- [Exercise passage]
■ ■ ■ ■ ■ ■ ■

Shared from the 7/3/2019 Houston Chronicle eEdition

EDITORIAL

Health care remedy

Medicare for All needs to add public option while keeping private insurance industry.

The bruising body blow Medicare for All received during last week’s Democratic presidential debates actually may have helped it. That’s after critics pointed out how to improve Bernie Sanders’ idea: Use the Affordable Care Act to build a health care system with both a Medicare-like public option and private insurance.

Sanders’ strong showing in pre-debate polls, where he typically trailed only former Vice President Joe Biden, suggested that Sanders’ signature proposal to replace all private insurance with a federal program similar to Medicare had been embraced by many of his debate competitors.

So, the response was surprising when moderator Lester Holt asked the 20 candidates chosen for the two-night debate, “who would abolish private health insurance in favor of a government-run program?” Only four raised their hands: Sanders, Sen. Elizabeth Warren, New York Mayor Bill de Blasio, and Sen. Kamala Harris, who insisted a day later that she had misheard the question and should have kept her hand down.

With almost all the Democratic candidates saying they don’t want to kill the insurance companies, that is unlikely to be part of any version of Medicare for All that survives the campaign. Any revised plan will more likely propose the peaceful co-existence of both government and private insurers.

That’s not the revolution Sanders wants, but it makes sense. Remember the harsh criticism President Barack Obama received after retreating from his promise that under the ACA, “If you like your health care plan, you can keep it.” Millions of Americans do like their health plans and don’t want to give them up. Especially not for something that seems so nebulous.

■ ■ ■ ■ ■ ■ ■

- [About this exercise] In the health care editorial, who asked the debate candidates which of them would abolish private health insurance? The material after this text comes from a separate source.

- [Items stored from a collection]
■ ■ ■ ■ ■ ■ ■

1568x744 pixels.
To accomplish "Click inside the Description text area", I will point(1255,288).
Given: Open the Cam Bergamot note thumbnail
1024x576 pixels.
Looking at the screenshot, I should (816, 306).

■ ■ ■ ■ ■ ■ ■

- [Result] Moderator Lester Holt